AIM OF THE EXERCISE:
From the passage on Arabic signature identification, extract word for word the part that opens with the words containing "The distribution of" and closes with "15, 16, 17].".

EXCERPT PROVIDED:
···

In this part, we introduce an offline Arabic signature identification system based on classification techniques. The procedure consists of four phases: pre-processing, features extracting, selected feature by (DCT+ SPCA) technique, and matching. The complete process begins with acquiring the images of signatures to undergo a pre-processing stage, and then identification and verification process, which are illustrated in Figure 1.

Figure 1.

Proposed methodology.

2.1 Pre-processing

In this step, data are acquired and signature images are pre-processed. For the purpose of this study, Arabic signature is used as the data consisting of 500 true samples and 250 forged samples was used. True samples were obtained from 50 different persons. Every signer was asked to sign 10 times using common types of pens. The 10 signatures collected from each person were used as follows: six of these signatures were selected at random for system learning and the remaining four were used for system testing in addition to “ve forged” samples.

2.1.1 Arabic signature database

This study employed the Arabic signature database created by “Anwar Yahya Ebrahim” as the Arabic signature samples for testing the proposed method. The Arabic signatures are booked on A4 size paper and then scanned at 300 dpi, 256 gray level images. The dataset contains encompasses signatures from persons scanned signatures were collected from the signer Anwar Yahya Ebrahim et al. Each signatory has 10 signatures to predict a response of which, 6 are genuine signatures and 4 are forged signatures. There are enough signatures to ensure sufficient samples for both training and testing. Where 7 of the samples are assigned to the training set, and the rest 3 to the testing set from both classes.

The distribution of the number of genuine and forgery samples for different signatories is illustrated in Figure 2. Arabic Signature images are then pre-processed in order to improve the quality of images. Noises, such as irrelevant data, are removed from the features to develop the achievement of identification. These samples are then converted into binary samples before feature extraction process [14, 15, 16, 17].

Figure 2.

Examples of genuine signatures and their respective forged counterparts found in the Arabic signatures.

2.2 Feature extraction

Adaptive window positioning technique is then applied to separate Arabic autograph images into small segments or sub-images. This makes the process of removing redundant data easy and facilitates the comparison of segmented fragments. A 14x14 segment size is chosen for the images for an optimum output [18]. Further, a group of features (form measures) from the approaches are extracted, which represents the signature image in a feature space. To analysis data accurately, a variety of observations as well as a value of significant individual features are needed to be organized. Such the data can be given and analyzed by machines or humans.

The goal of form representation is to get form measures. These measures are used as classification features in models. Moreover, sub-images are presented from the set of obtained features [19].

The attributes are then normalized using a feature matrix. The normalization process is very important. This is because when attributes are in various ranges, higher ratios may dominate lower values, which may distort the results. Normalization places the attribute ratios within the same scales and ranges to enable comparison. The projection and profile features are normalized by using window height, while the other descriptors are normalized by their maximum possible respective values. After normalization, each feature of the main window is composed to form a vector. This scales and translates each feature individually to a fixed range on the training set, which is a number between zero and one [20].

···

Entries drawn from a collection
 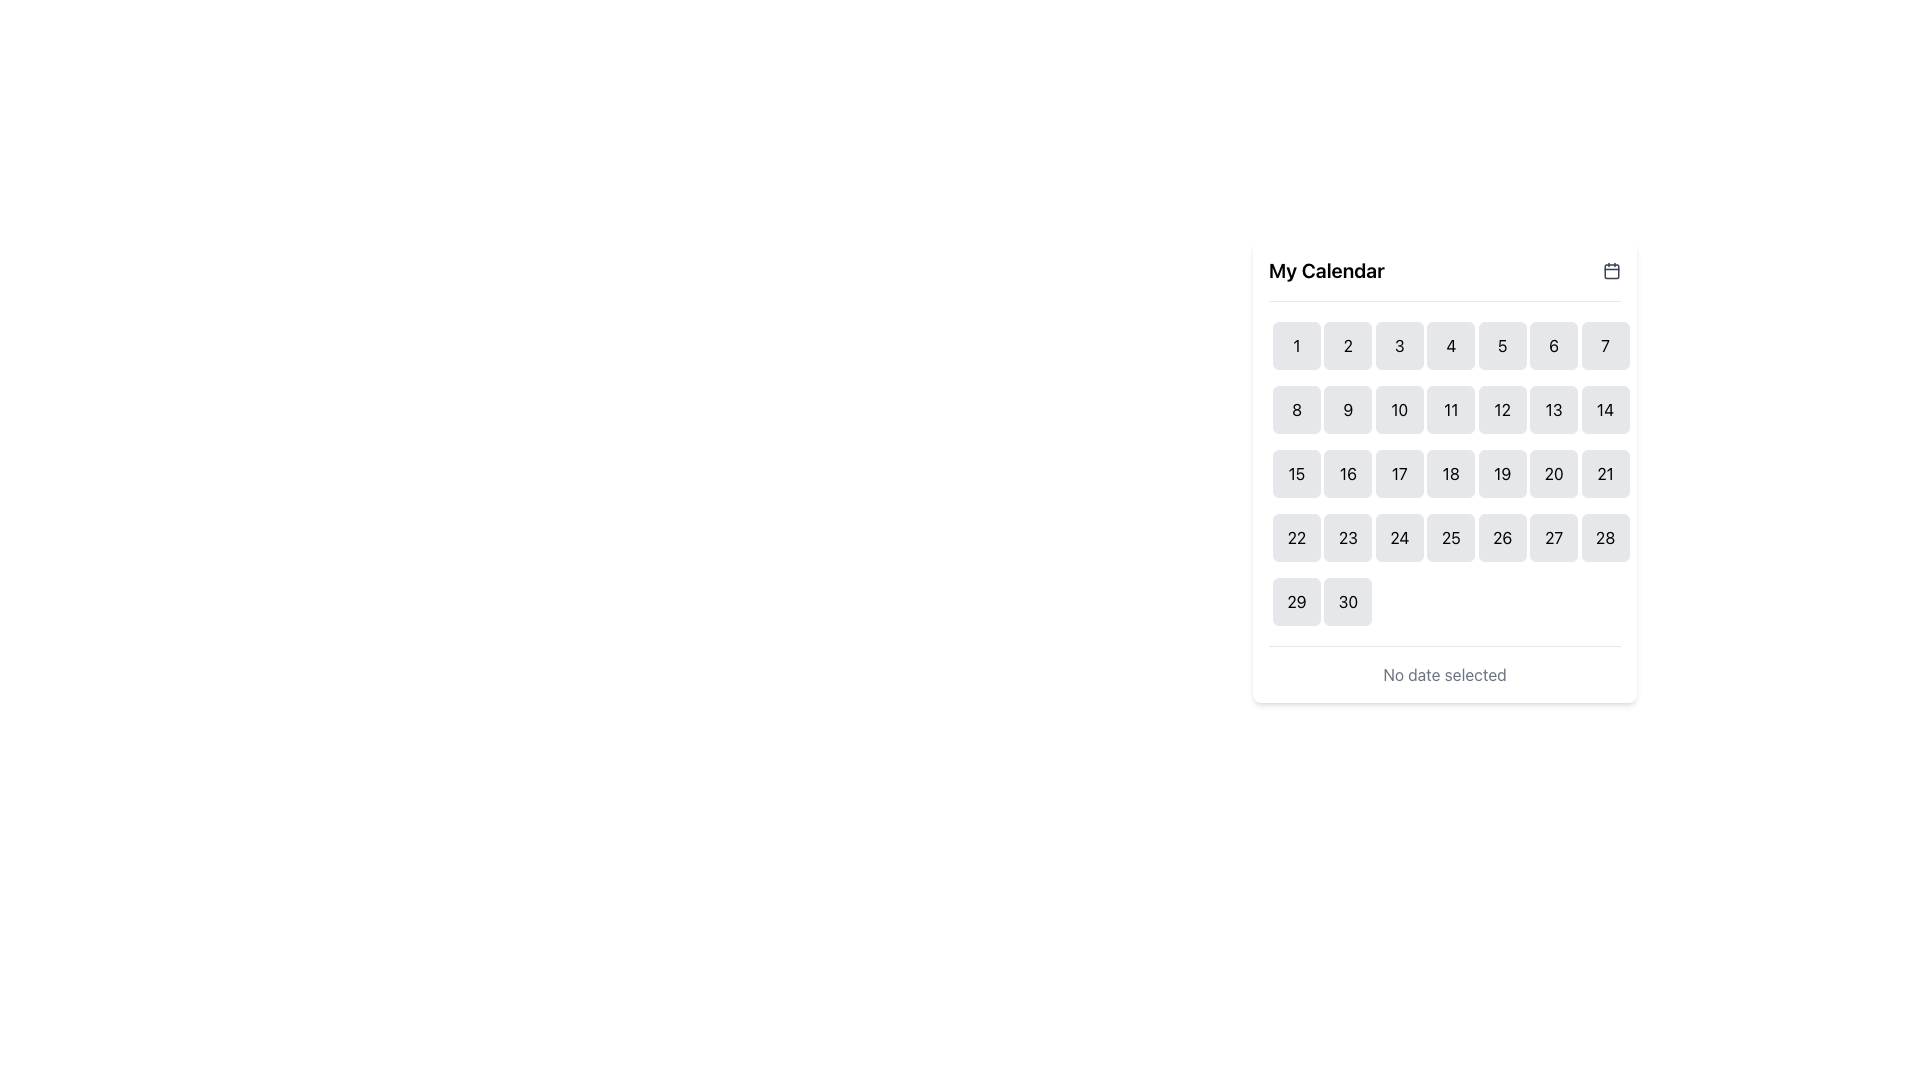 I want to click on the circular button labeled '21', so click(x=1605, y=474).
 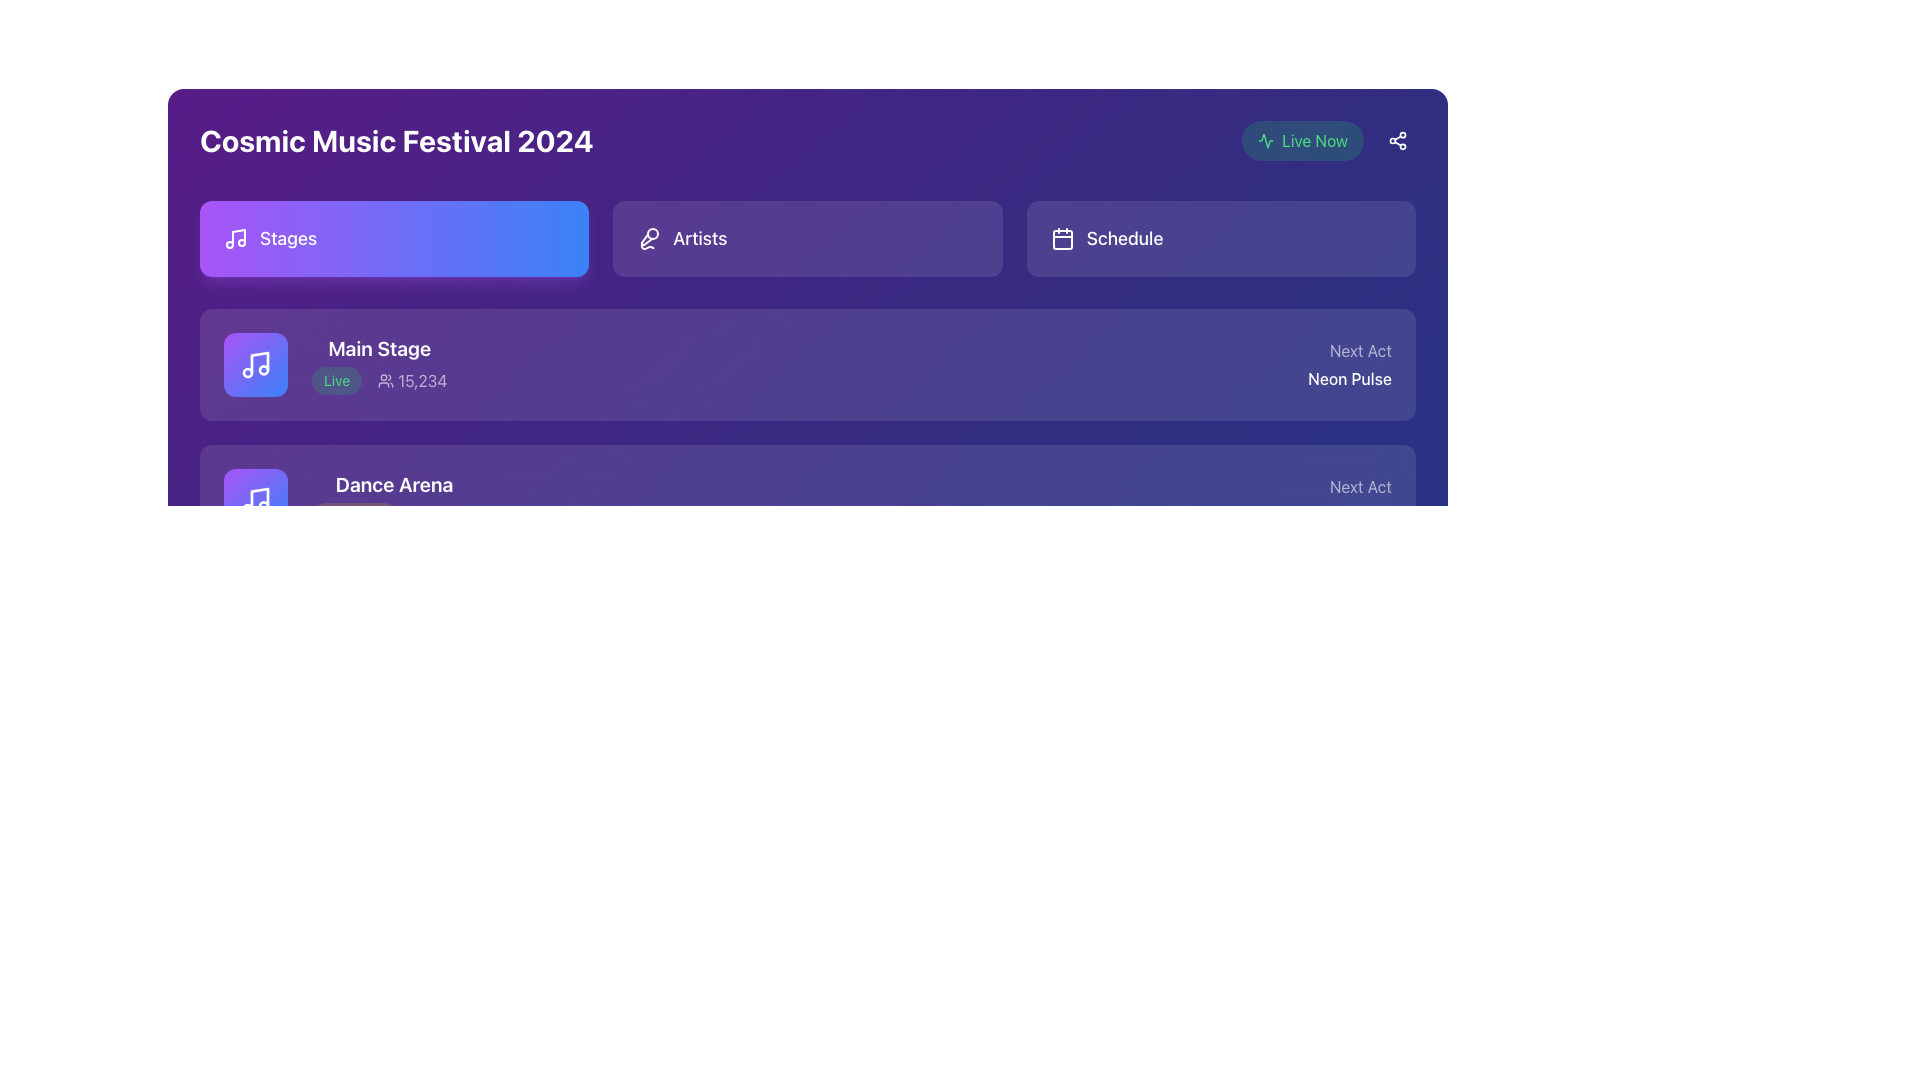 What do you see at coordinates (1265, 140) in the screenshot?
I see `the small icon resembling a graphical waveform located at the center-left of the 'Live Now' button with a green background` at bounding box center [1265, 140].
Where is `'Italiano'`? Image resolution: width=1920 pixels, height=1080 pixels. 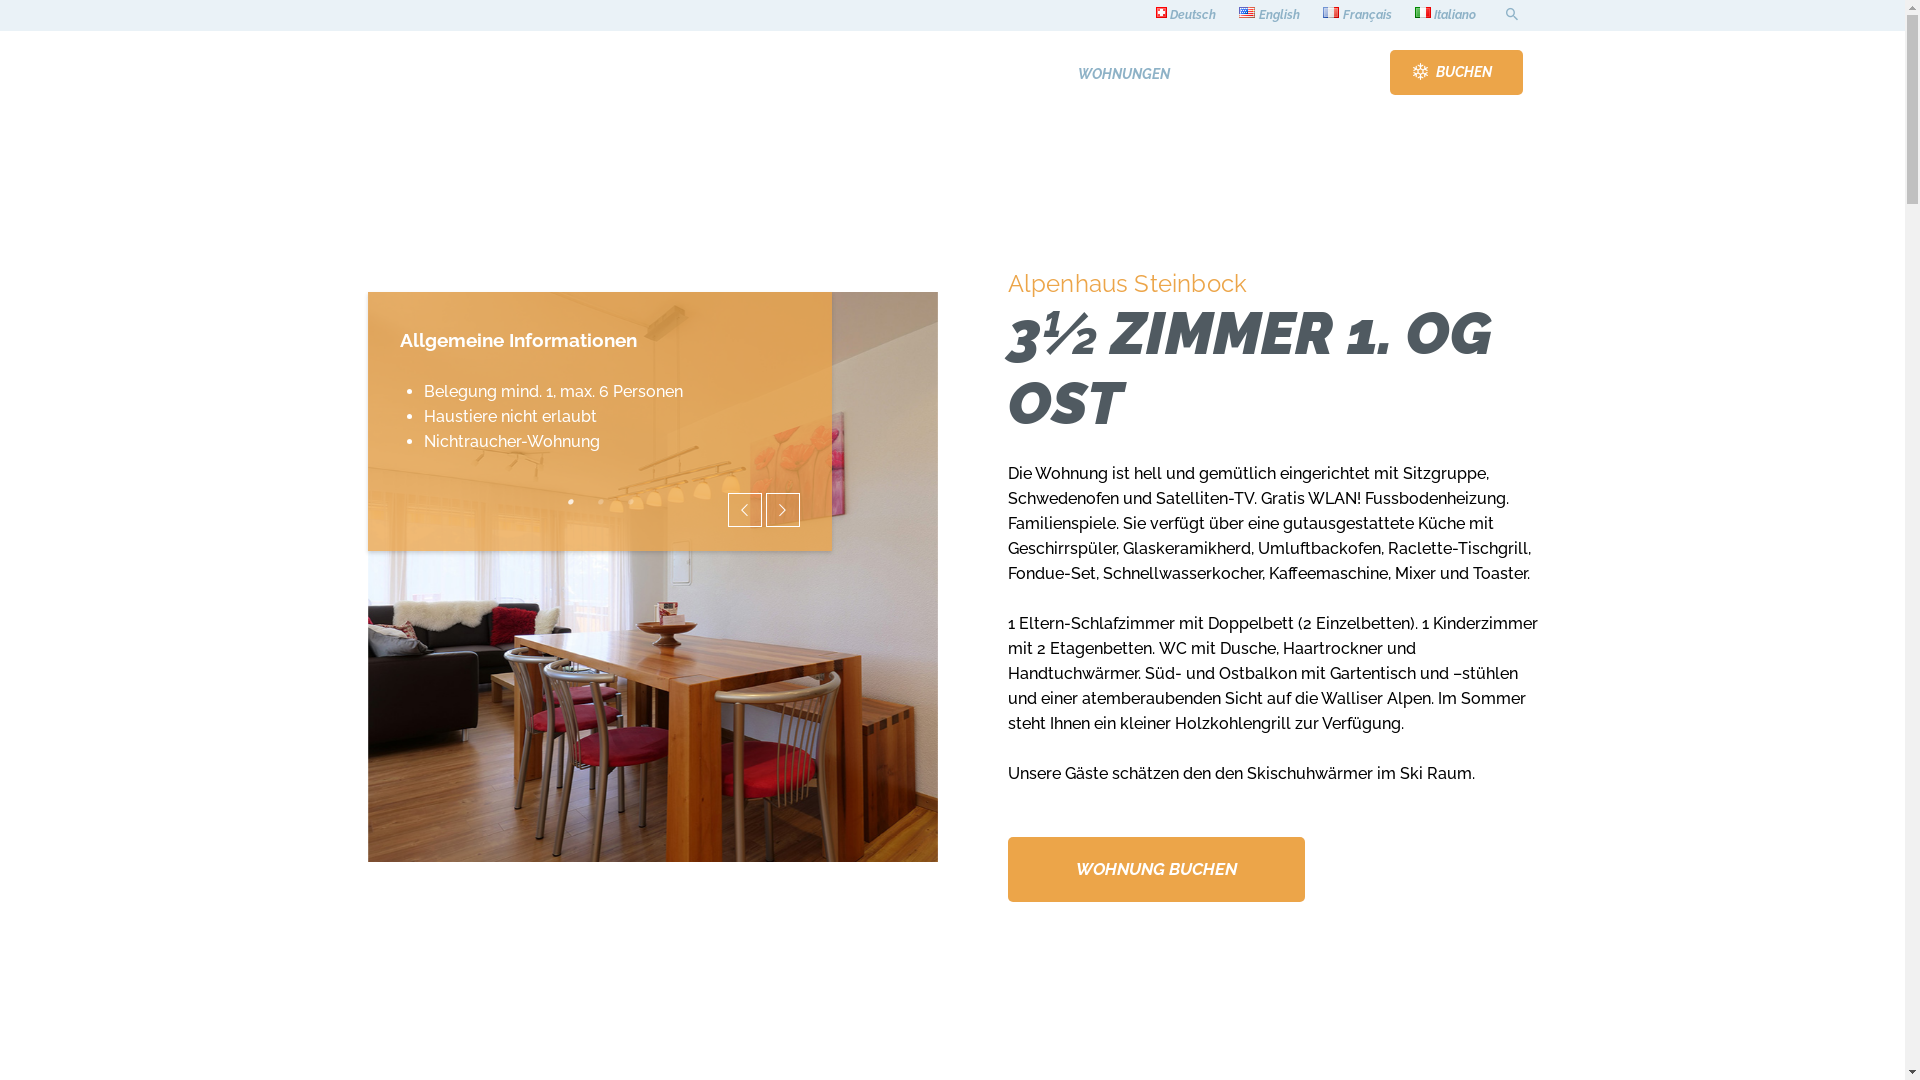 'Italiano' is located at coordinates (1421, 12).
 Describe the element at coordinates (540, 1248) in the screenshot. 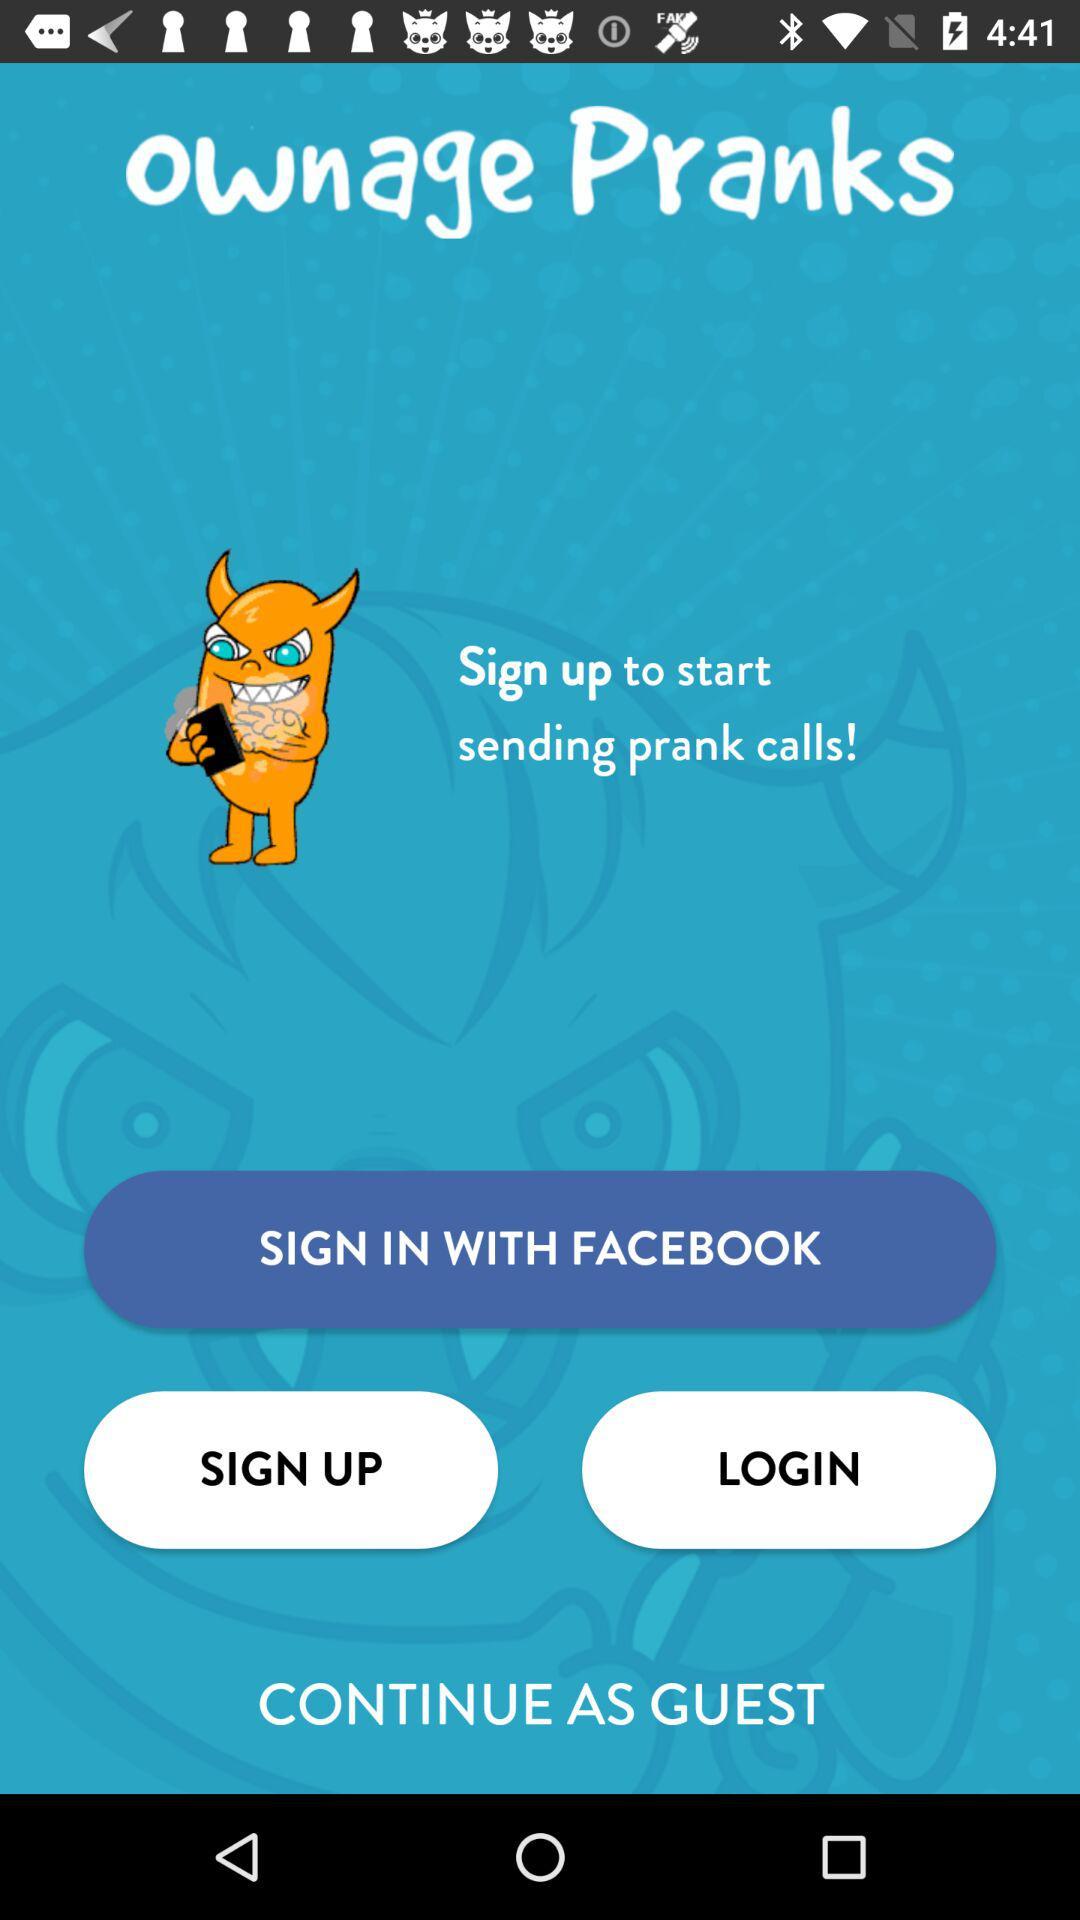

I see `the item above sign up icon` at that location.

···

TASK OUTPUT:
The distribution of the number of genuine and forgery samples for different signatories is illustrated in Figure 2. Arabic Signature images are then pre-processed in order to improve the quality of images. Noises, such as irrelevant data, are removed from the features to develop the achievement of identification. These samples are then converted into binary samples before feature extraction process [14, 15, 16, 17].